Yesterday the long anticipated (at least by those of us with an interest in HE data) Office for Students (OfS) data strategy was published. This provides greater clarity on the OfS understanding of their future role as they approach the halfway point through their transition year.
Much within the data strategy probably could have been anticipated. There is support for data providing an evidence base for decision making, greater transparency and use of open data and reducing the burden of data collection. On this final point, the OfS explicitly sets out the data they no longer require, at least between 2018 and 2021. Two examples of this are information:
- on non-academic staff (currently collected from the HESA Staff record); and
- on universities estates (currently collected through the HESA Estates Management record).

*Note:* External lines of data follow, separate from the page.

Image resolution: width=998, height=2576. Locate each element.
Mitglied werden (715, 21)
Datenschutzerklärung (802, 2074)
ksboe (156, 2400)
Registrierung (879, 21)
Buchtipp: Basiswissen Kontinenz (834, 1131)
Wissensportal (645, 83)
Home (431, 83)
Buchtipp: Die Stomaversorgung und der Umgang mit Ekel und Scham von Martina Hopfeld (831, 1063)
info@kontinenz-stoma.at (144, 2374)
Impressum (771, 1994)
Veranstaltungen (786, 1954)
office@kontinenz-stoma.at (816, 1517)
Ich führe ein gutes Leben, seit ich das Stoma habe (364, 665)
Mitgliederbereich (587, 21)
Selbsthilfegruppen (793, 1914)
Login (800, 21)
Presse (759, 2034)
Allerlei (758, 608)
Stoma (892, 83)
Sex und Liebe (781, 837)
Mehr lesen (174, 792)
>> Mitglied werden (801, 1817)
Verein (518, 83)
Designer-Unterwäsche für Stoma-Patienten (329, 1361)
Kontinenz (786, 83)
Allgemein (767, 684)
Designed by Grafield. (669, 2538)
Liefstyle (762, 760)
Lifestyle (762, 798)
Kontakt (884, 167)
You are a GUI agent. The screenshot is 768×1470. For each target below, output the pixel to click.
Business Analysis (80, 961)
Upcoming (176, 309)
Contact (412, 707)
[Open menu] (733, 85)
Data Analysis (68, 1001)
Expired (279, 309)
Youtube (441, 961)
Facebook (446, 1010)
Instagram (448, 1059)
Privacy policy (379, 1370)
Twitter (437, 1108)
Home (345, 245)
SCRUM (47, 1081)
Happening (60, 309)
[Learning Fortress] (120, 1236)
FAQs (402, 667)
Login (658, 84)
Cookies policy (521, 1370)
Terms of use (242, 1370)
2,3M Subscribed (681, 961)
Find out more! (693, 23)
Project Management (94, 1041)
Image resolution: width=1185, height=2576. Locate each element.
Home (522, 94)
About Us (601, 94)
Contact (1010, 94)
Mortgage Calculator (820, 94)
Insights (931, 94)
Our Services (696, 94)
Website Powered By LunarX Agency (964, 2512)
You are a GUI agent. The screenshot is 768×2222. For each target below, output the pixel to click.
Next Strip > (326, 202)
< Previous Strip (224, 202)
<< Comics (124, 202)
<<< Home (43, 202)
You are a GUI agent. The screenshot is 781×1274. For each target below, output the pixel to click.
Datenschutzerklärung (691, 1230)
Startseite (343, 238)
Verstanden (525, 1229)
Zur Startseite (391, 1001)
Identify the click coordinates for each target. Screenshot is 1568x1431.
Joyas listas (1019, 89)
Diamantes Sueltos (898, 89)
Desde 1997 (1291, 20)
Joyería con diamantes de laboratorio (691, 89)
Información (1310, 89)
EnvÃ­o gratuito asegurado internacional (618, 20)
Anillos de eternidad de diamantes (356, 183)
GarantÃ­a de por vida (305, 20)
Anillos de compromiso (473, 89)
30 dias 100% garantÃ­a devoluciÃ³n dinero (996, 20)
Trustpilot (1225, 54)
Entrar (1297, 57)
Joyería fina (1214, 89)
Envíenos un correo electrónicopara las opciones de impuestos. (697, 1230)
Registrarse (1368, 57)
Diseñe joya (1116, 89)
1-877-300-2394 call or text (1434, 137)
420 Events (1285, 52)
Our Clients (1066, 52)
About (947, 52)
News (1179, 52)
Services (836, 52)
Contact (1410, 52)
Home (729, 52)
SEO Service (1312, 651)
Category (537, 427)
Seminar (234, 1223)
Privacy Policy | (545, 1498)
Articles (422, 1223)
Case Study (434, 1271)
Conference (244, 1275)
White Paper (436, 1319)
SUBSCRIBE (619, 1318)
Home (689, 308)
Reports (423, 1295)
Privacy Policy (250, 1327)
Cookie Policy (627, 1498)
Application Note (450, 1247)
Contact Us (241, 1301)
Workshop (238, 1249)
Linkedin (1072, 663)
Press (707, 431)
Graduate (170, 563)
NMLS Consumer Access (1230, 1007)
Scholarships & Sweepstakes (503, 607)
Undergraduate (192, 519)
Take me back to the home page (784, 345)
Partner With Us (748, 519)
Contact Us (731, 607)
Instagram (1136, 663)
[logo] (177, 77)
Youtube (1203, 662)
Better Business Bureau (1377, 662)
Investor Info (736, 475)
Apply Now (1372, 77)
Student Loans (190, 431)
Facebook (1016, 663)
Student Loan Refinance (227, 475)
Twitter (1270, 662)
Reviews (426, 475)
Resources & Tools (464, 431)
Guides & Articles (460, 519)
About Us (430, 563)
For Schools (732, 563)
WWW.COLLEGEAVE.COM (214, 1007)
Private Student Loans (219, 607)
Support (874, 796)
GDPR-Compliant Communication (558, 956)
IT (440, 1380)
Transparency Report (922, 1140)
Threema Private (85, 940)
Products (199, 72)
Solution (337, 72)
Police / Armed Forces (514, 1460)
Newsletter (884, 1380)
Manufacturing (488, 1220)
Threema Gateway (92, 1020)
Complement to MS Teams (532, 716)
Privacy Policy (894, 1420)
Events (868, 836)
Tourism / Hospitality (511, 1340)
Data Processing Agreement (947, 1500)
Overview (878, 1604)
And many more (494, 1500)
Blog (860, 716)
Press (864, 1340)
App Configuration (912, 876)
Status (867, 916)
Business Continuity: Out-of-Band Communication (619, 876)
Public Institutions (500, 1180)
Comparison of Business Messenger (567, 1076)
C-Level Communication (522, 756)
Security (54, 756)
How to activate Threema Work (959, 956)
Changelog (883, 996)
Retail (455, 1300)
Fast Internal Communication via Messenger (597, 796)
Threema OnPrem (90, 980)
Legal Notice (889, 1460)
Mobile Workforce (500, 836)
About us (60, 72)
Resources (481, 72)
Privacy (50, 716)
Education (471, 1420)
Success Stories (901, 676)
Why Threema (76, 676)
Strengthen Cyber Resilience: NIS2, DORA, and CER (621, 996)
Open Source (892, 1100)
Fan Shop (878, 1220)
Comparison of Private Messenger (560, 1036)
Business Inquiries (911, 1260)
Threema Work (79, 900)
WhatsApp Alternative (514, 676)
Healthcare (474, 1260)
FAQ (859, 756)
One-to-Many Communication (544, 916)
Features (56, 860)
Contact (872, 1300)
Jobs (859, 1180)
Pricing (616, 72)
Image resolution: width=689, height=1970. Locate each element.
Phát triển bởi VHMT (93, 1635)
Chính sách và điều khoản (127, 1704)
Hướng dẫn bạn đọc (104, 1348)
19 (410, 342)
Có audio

The OfS desire to reduce the burden of data collection is admirable, but will be challenging to implement. I’m sure some will welcome the reduction in their data collection activity on university staff and estates. However, the OfS no longer requiring this data for their statutory purposes does not mean the interest in these areas disappears. There has been much coverage of the precarious nature of jobs within universities, including a piece run by WonkHE on who works within universities. Without the requirement for this information on non-academic staff to be held, we will no longer have a clear picture of the type of contracts that these staff work on, the type of people these staff are or where these two factors intersect. This will make it significantly more difficult to measure for example, the gender balance of non-academic staff in senior positions.
Arguments can similarly be made, although perhaps less convincingly, about the need for data on university estates. University estates hold a significant footprint in the UK, reportedly at seven times the size of Tesco in 2013 (I don’t have the recent data to hand on Tesco or universities but would imagine this has only increased in the last 5 years). The Estates Management record also holds a wealth of information about their energy consumption and carbon emissions, which given current concerns over climate change are surely critical.
Of course, the lack of requirement for this data by the regulator does not mean these data collections must cease to exist. But can universities justify resources being allocated to these activities when they are no longer a statutory requirement? This raises the question that is forever being grappled with in UK higher education: how do we maintain the fine balance between demands for data and the burden that this brings?